Principals say schools have no idea where some of their students have gone since the lockdown and the Education Ministry has stepped in to help.
Nationally about 88 per cent of children are back in class, which is about normal for this time of year.
However, the ministry says some schools have much lower attendance rates, particularly if parents are worried their children will catch Covid-19 if they return to school.
Karl Vasau, the principal of Rowandale School in Auckland, said his school was still missing about 20-25 per cent of its students.
"Around 420 to 450 kids have come back of 605. The majority of those that haven't returned, we know where they are and we know the reasons they have not returned, but we still have about 25 children we can't locate," he said.
He said the school might normally lose touch with only one or two families a term and the school would make home visits to try to find them once the Government moved to alert level 1.
Vasau said most of the students who were still absent had families concerned about the health risks of attending school.
Regionally, attendance was lowest in Tai Tokerau where two weeks ago it was below 80 per cent most days.
The president of the Tai Tokerau Principals' Association, Pat Newman, said some families were keeping their children home out of genuine fear of Covid-19.
He said they included isolated Māori communities that were particularly cautious because they were very hard-hit by the influenza pandemic 100 years ago.
However, Newman said other families simply had not bothered getting their children back to school.
"The second lot are the usual, and I use the term totally not PC, useless parents that don't believe that they have a responsibility to get their kids back to school," he said.
Schools should wait until alert level 1 before chasing truants hard, he said.
But Newman also warned that the current attendance service system was not working and needed an overhaul.
Secondary Principals' Association president Deidre Shea said most communities had a small number of families who were not yet happy to send their children back to school.
But there were others that schools had completely lost touch with.
"Some families moved in order to be somewhere else during lockdown and some of them have stayed where they moved to," she said.
"We know that other families are difficult to contact, they haven't perhaps got the usual ways of connecting through phones or email, and of course some young people have worked during lockdown or found jobs."
Shea said with attendance already near normal despite some families keeping their children home, she hoped attendance rates this year would be better than previous years.
"For some students, they have a new appreciation of the value of school and their teachers and their time in the school environment.

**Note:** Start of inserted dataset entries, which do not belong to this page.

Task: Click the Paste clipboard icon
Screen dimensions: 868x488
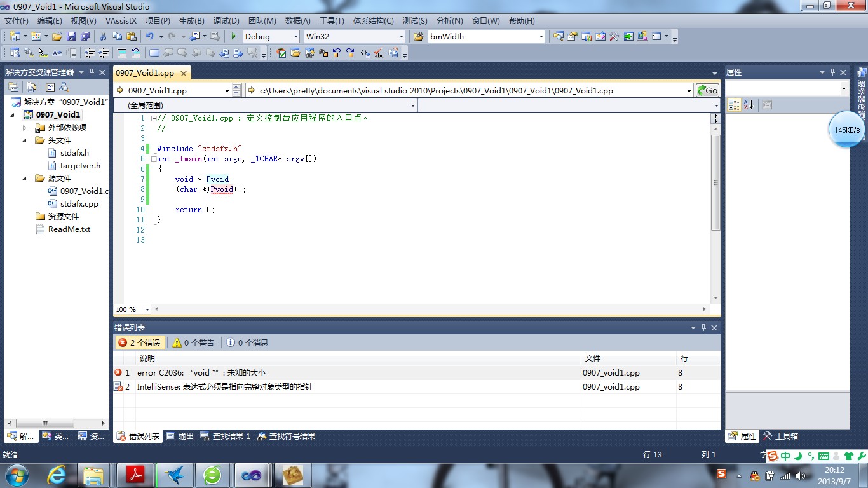Action: 132,37
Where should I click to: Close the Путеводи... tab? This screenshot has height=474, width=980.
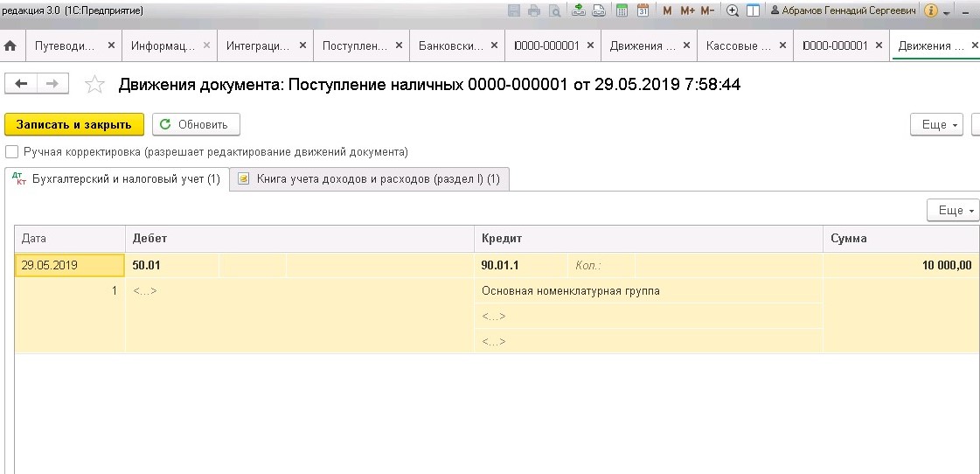111,45
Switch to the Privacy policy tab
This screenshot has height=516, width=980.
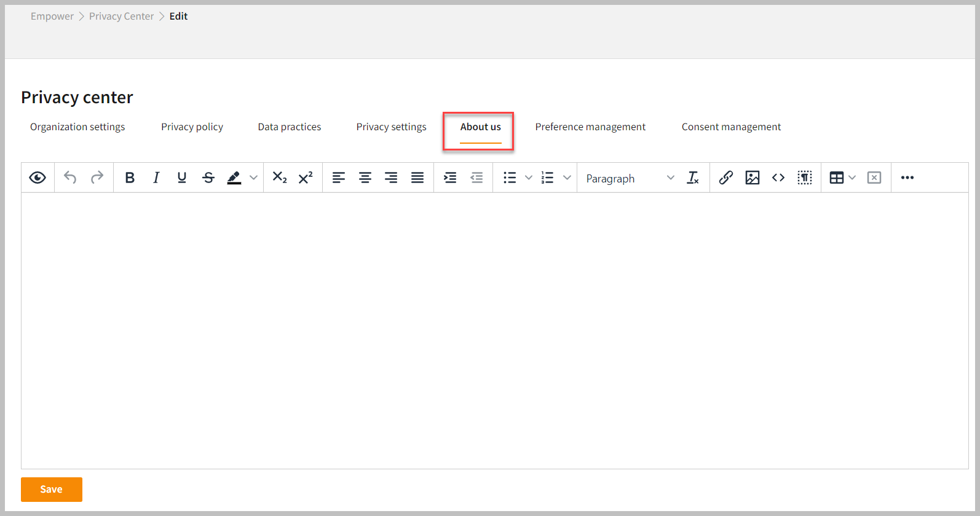pyautogui.click(x=192, y=127)
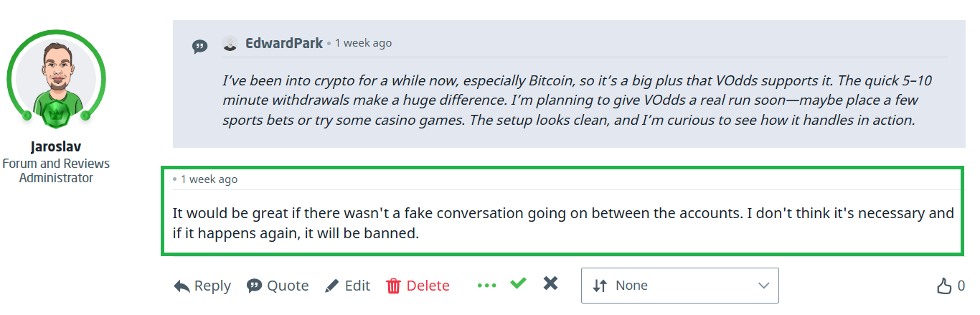
Task: Click EdwardPark's small avatar icon
Action: (230, 43)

Let's hope that plays out."
The Education Ministry's deputy secretary sector enablement, Katrina Casey, said it did appear that schools had lost contact with more students than usual and some schools had much lower attendance than others.
"We're working with anywhere between 10 and 30 schools in some regions that have had not very high attendance coming back. Although the figures are getting better, they're still not where they need to be."

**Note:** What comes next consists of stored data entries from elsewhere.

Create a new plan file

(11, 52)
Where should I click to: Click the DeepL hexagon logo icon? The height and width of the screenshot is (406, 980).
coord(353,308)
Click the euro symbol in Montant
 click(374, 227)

Casey said those schools had attendance as low as 40 or 70 per cent in the week before last, when the national average was about 88 per cent.
She said most of the students who were staying away had parents who were worried it was not yet safe.
"We are spending a bit of time with some of those parents, just talking them through the situation.
"There is a tipping point for schools where they will no longer be able to maintain the kind of distance learning that they've been able to undertake when students weren't at school."
Casey said the ministry was working with schools and other agencies a lot more closely to try to get children back to school.
"We're using this situation as an opportunity to work quite differently around attendance.
"While the attendance rates are very positive overall, we still have the sorts of situations that we had pre-Covid and some of those have got worse with Covid.
"We're offering a bit more help to work with other agencies where possible, but with schools directly to see if we can do some of the heavy lifting around trying to find some of these kids."